Allow me to correct a couple of things...


As the Earth continues to warm, the atmosphere gets better at holding in water vapor and it has to dump somewhere, which is right on top of our heads in the places we live, sleep and work, disrupting our daily lives in immeasurable ways.

Warmer temperatures do increase the amount of moisture the air can hold. That does not necessarily equal rain. When air cools to the point where it cannot hold any more water vapor (saturation), clouds form. When enough water vapor condenses in the clouds, water falls out of them as precipitation. The saturation point of the air is wholly a function of temperature and is commonly called the "dewpoint."

Precipitation depends on the temperature change, not the absolute temperature.

Where you live, apparently there are warm and cold air masses coming through. If the atmosphere just got warmer overall, you wouldn't see a change in precipitation. And speaking of where you live...

(My apologies for the size... I'm posting from a tablet)

This image, from this site shows that Wisconsin has been below average on rainfall, and is now "catching up." This is a pretty common occurrence with weather in general. Averages are just that: averages.

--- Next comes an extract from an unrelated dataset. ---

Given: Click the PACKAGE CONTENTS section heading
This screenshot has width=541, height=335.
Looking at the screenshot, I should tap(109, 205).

Some years will be wetter; some will be drier; some will be hotter; some will be colder.


And there you have it. In summary... as the earth warms, more water is evaporated from rivers, streams, lakes, oceans and because of the warmer air, humidity holds more water vapor, which then absorbs more infrared energy heating the earth even more. This continues in a feedback loop.

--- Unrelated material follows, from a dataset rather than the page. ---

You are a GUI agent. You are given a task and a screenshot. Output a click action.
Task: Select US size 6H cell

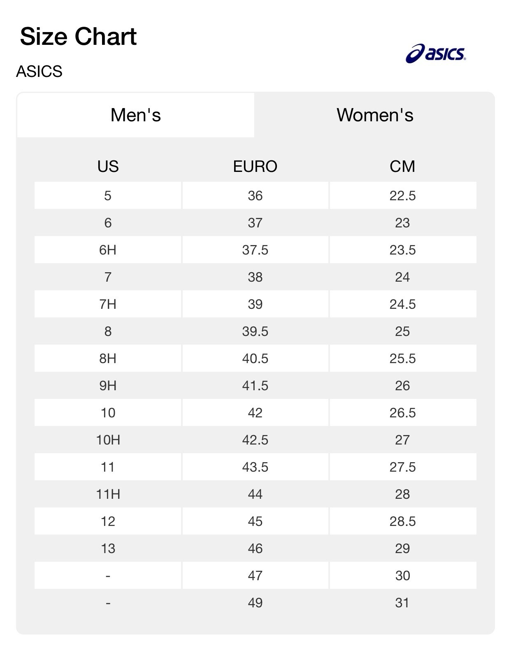tap(108, 250)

Yes, it is a feedback loop. The thing about feedback loops is that positive feedbacks cannot occur for very long. They are by definition self-destructive. Here's you a nice example of a positive feedback loop.


The bridge was built before seismic design was fully understood. As it turned out, the winds from the Narrows were able to set up eddies that matched the natural harmonics of the bridge. That set up a positive feedback loop. The bridge had been observed swaying horribly before, which should have served as a warning.

Can you point out any time in history that serves as a warning that a positive feedback loop is about to destroy the planet?

Considering the earth is billions of years old, hundreds of millions of which has supported life, how is it possible that ANY positive feedback loop exists?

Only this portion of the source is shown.